- **Work order**: Retype the listing that follows, leaving nothing out.

==========

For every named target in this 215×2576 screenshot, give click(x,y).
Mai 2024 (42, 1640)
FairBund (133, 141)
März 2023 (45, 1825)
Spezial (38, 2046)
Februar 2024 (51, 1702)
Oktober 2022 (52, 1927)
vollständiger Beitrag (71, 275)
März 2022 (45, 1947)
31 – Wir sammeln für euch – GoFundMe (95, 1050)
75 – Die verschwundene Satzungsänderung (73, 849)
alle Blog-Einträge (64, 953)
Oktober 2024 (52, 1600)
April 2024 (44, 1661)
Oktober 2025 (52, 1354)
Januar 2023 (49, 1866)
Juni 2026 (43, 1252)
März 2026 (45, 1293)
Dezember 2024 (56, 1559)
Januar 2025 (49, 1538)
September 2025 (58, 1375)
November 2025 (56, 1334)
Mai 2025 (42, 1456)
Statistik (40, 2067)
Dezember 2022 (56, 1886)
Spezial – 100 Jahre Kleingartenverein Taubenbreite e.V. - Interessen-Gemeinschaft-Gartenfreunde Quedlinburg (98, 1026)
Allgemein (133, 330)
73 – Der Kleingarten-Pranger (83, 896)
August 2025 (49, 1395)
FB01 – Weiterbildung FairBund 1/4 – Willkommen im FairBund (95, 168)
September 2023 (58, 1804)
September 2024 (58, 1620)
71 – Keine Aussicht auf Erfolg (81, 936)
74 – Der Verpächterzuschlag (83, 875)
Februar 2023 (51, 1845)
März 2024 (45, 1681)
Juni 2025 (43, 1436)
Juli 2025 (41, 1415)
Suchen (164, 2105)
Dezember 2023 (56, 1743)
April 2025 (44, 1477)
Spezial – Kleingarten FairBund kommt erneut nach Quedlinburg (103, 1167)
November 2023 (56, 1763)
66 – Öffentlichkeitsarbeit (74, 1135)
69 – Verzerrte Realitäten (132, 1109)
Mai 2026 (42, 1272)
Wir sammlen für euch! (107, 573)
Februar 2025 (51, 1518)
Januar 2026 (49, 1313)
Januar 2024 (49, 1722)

==========

- **Task answer**:
For every named target in this 215×2576 screenshot, give click(x,y).
Mai 2024 (42, 1640)
FairBund (133, 141)
März 2023 (45, 1825)
Spezial (38, 2046)
Februar 2024 (51, 1702)
Oktober 2022 (52, 1927)
vollständiger Beitrag (71, 275)
März 2022 (45, 1947)
31 – Wir sammeln für euch – GoFundMe (95, 1050)
75 – Die verschwundene Satzungsänderung (73, 849)
alle Blog-Einträge (64, 953)
Oktober 2024 (52, 1600)
April 2024 (44, 1661)
Oktober 2025 (52, 1354)
Januar 2023 (49, 1866)
Juni 2026 (43, 1252)
März 2026 (45, 1293)
Dezember 2024 (56, 1559)
Januar 2025 (49, 1538)
September 2025 (58, 1375)
November 2025 (56, 1334)
Mai 2025 (42, 1456)
Statistik (40, 2067)
Dezember 2022 (56, 1886)
Spezial – 100 Jahre Kleingartenverein Taubenbreite e.V. - Interessen-Gemeinschaft-Gartenfreunde Quedlinburg (98, 1026)
Allgemein (133, 330)
73 – Der Kleingarten-Pranger (83, 896)
August 2025 (49, 1395)
FB01 – Weiterbildung FairBund 1/4 – Willkommen im FairBund (95, 168)
September 2023 (58, 1804)
September 2024 (58, 1620)
71 – Keine Aussicht auf Erfolg (81, 936)
74 – Der Verpächterzuschlag (83, 875)
Februar 2023 (51, 1845)
März 2024 (45, 1681)
Juni 2025 (43, 1436)
Juli 2025 (41, 1415)
Suchen (164, 2105)
Dezember 2023 (56, 1743)
April 2025 (44, 1477)
Spezial – Kleingarten FairBund kommt erneut nach Quedlinburg (103, 1167)
November 2023 (56, 1763)
66 – Öffentlichkeitsarbeit (74, 1135)
69 – Verzerrte Realitäten (132, 1109)
Mai 2026 (42, 1272)
Wir sammlen für euch! (107, 573)
Februar 2025 (51, 1518)
Januar 2026 (49, 1313)
Januar 2024 (49, 1722)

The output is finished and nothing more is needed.